* BEGIN *

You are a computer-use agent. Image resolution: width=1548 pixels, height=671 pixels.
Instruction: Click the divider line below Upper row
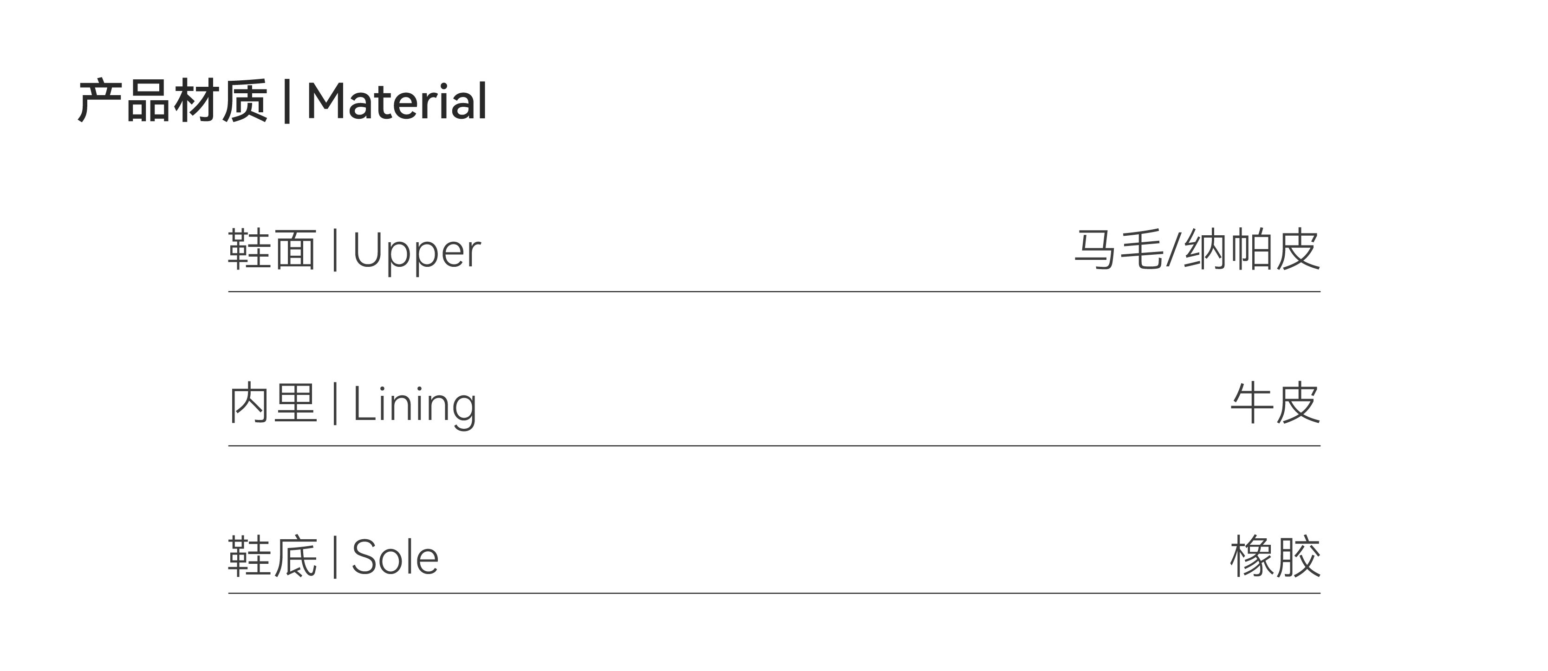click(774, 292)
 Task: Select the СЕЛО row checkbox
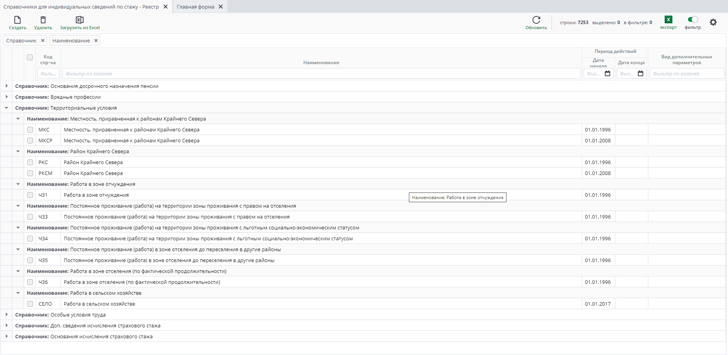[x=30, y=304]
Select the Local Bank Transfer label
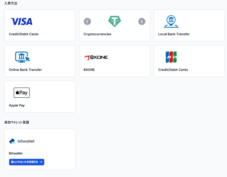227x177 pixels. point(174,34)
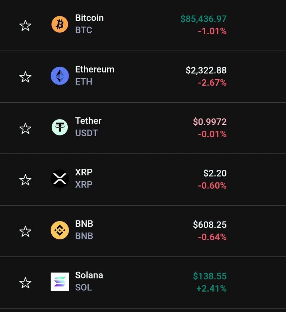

* END *

TASK DESCRIPTION: Can you give every line of the entries above as a numbered list, with blank lines and pictures left out?

RESULT OF THE TASK:
1. You are a computer-use agent. Image resolution: width=1548 pixels, height=671 pixels.
2. Instruction: Click the divider line below Upper row
3. click(774, 292)
4.  Task: Select the СЕЛО row checkbox
5. [x=30, y=304]
6. Select the Local Bank Transfer label
7. 227x177 pixels. point(174,34)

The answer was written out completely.